Supported by the Australian Consulate General, Australian Researchers Prof Rajiv Khosla and Dr Mei-Tai Chu are in Chennai with the PaPeRo Robots to participate at the IIT Madras’ annual technical festival, Shaastra.
PaPeRo Robots, with a baby face like appearance, are 40 cms tall with attributes of voice vocalization, face recognition, face registration and face tracking, facial expressions, gestures, body motion sensors, dance movements, touch sensors and emotion recognition. PaPeRo Robots can recognise and speak about 3000 words.
PaPeRo Robots can be emotionally profiled to dance, play music, read books, make phone calls, provide weather information, etc. PaPeRo Robots have also been trialled to improve employee engagement in workplace by supporting recruitment and training processes.
PaPeRo Robots are unique in that this can be used therapeutically for mild dementia sufferers. Senior citizens with mild dementia can communicate with the PaPeRo Robots using their voice or a touch panel with large buttons. The emotional well-being of mild dementia sufferers will be improved through engagement and sensory enrichment. PaPeRo Robots provide innovative services like reminiscing with dementia suffers, sends mood-based emails and assisting care-givers to remotely manage the activities of dementia sufferers. PaPeRo Robots help the dementia sufferers to gain confidence in daily life and reduce feelings of uselessness.
Prof Rajiv Khosla, Director, Research Centre for Computers, Communications and Social Innovation said, “We are looking for research and business partners in India to enable social and workplace innovation using emotionally engaging social robots.”
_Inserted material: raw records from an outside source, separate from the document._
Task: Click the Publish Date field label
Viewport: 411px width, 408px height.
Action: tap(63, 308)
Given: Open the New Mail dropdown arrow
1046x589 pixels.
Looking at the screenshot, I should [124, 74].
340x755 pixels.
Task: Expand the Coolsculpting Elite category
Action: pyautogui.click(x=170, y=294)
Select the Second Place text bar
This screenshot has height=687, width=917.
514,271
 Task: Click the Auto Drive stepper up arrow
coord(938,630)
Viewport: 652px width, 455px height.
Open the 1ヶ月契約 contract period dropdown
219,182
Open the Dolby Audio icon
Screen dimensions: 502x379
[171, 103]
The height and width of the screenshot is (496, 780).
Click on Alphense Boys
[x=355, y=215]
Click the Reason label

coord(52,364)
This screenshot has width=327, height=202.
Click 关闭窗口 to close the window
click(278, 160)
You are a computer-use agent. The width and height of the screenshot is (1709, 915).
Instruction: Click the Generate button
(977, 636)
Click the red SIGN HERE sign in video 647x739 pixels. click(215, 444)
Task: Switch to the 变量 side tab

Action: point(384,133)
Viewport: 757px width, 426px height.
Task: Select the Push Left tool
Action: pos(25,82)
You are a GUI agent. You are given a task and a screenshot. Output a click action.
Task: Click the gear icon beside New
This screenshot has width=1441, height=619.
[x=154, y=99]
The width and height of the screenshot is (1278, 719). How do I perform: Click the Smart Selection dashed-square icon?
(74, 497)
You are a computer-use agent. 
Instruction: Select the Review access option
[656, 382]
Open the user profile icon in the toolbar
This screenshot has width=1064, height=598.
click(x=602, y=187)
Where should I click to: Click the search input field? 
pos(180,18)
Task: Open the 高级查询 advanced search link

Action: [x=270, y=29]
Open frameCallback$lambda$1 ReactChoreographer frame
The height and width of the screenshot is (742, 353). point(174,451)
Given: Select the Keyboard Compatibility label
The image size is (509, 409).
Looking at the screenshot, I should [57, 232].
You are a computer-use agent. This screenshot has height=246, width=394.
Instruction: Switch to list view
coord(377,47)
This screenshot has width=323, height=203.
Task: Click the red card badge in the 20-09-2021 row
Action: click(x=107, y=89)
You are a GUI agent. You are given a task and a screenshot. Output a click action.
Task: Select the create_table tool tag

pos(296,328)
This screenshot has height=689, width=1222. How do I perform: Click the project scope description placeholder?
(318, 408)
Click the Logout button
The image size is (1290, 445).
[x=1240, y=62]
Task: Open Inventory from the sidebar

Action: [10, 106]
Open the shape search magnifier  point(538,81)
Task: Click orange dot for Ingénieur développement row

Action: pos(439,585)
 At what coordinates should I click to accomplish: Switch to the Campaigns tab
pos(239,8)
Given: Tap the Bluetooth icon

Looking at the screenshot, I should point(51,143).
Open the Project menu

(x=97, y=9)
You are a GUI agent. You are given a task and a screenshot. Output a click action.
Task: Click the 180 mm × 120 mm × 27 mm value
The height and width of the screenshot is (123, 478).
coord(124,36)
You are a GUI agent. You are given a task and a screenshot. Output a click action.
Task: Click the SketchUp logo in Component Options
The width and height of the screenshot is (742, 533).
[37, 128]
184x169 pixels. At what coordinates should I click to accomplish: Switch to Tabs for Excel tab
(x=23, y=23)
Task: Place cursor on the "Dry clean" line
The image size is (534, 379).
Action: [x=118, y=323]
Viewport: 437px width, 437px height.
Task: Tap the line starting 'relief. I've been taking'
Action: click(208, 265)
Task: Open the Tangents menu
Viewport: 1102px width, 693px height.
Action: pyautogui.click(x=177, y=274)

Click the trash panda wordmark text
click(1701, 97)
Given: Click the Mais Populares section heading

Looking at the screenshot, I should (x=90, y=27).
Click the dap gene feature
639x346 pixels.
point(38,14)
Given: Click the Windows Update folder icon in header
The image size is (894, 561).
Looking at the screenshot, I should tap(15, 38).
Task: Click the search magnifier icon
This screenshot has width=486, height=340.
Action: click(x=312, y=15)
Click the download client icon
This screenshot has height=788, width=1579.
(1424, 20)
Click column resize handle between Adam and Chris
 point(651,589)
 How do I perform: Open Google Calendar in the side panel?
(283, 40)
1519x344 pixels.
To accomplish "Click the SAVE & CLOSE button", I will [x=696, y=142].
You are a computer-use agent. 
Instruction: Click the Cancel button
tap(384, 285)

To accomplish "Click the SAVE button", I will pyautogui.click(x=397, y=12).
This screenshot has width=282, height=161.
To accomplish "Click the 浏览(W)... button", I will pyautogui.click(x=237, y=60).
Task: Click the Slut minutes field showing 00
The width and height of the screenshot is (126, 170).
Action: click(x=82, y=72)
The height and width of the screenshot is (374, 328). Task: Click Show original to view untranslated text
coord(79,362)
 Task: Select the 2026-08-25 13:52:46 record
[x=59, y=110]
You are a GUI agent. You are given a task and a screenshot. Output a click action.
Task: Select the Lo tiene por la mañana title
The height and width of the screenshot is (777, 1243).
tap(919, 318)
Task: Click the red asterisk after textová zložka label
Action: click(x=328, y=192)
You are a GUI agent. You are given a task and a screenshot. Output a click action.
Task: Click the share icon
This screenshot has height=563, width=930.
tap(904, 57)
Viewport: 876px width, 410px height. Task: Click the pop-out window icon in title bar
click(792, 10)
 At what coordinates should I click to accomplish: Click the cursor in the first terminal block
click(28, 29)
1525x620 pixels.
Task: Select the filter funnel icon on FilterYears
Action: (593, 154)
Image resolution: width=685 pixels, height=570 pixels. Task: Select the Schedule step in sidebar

Mr Michael Carter, Trade Commissioner for South India, Australian Trade and Investment Commission said, “Australia’s research institutions, universities and technology companies are among the best in the world and offer significant potential for partnerships. Australia’s advanced innovation framework, coupled with government and business investment in research and development, and a track record of world-class discoveries and outcomes, present cutting-edge collaboration, research and commercialisation opportunities for India”.
Australia’s strong track record, quality research institutions and commitment to world-class innovation make it a proven destination to develop new ideas and bring them to life.
Australia’s research institutions are among the best in the world and offer opportunities for private-sector industry collaborations. Australia’s talented and highly skilled workforce provides the resources necessary for investors to realise their potential.